The changing nature of the population also has environmental consequences.
"Baby boomers - 26 percent of the population - are the largest, wealthiest, highest resource-consuming of that age group ever in the nation's history, and they have unprecedented environmental impact," says Ms. Markham.
The modern environmental movement began about the same time that US population ticked past the 200 million mark 39 years ago.
Increasingly, business is getting involved to reduce global warming.
Faith groups, including typically conservative evangelicals, have also taken up "creation care" through such efforts as the National Religious Partnership for the Environment.
State and local governments have pushed well ahead of Uncle Sam in working to protect an environment from a population that is growing in both numbers and affluence.

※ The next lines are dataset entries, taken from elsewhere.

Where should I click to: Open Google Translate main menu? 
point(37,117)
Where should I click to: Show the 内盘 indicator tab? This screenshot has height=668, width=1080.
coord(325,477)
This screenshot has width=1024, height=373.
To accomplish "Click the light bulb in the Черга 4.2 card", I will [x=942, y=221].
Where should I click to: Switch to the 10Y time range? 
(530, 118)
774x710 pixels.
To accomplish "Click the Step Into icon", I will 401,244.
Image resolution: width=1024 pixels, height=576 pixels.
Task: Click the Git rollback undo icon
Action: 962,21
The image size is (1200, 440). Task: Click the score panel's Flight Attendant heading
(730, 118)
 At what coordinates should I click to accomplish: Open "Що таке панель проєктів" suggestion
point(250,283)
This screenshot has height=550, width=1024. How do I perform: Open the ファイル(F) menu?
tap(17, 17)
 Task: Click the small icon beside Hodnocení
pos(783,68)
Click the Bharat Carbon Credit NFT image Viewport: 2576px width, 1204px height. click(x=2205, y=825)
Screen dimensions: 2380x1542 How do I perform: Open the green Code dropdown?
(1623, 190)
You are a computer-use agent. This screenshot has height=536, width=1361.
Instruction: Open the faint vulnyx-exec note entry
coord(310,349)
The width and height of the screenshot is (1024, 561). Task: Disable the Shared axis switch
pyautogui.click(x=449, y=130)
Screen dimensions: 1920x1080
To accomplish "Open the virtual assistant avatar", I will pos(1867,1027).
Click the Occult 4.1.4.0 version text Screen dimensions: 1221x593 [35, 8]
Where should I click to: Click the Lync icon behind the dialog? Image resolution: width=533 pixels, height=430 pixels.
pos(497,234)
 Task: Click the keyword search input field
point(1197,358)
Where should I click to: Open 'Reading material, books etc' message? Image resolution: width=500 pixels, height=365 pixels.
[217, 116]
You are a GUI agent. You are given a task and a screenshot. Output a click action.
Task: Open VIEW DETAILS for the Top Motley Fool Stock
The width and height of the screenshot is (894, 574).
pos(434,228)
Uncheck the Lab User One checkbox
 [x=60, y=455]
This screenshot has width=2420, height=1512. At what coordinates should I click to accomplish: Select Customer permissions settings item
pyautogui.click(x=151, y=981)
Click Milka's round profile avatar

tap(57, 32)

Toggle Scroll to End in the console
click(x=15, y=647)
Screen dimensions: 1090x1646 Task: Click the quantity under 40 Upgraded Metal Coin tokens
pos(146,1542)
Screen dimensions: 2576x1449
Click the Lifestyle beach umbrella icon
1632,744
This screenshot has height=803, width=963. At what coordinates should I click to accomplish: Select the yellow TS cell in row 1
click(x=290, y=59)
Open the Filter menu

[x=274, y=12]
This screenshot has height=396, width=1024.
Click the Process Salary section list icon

At last count, 295 mayors (representing some 49 million people) have accepted Seattle Mayor Greg Nickels's "Kyoto challenge," modeled after the Kyoto treaty that the US didn't sign.
Earlier this year, researchers at Yale and Columbia universities constructed an "environmental performance index" comparing 133 countries on the basis of environmental health, air quality, water resources, biodiversity and habitat, productive natural resources, and sustainable energy. The US ranked 28th. (New Zealand, Sweden, Finland, the Czech Republic, and Britain were the top five.) Among 29 Organization for Economic Cooperation and Development nations, the US ranked 23rd.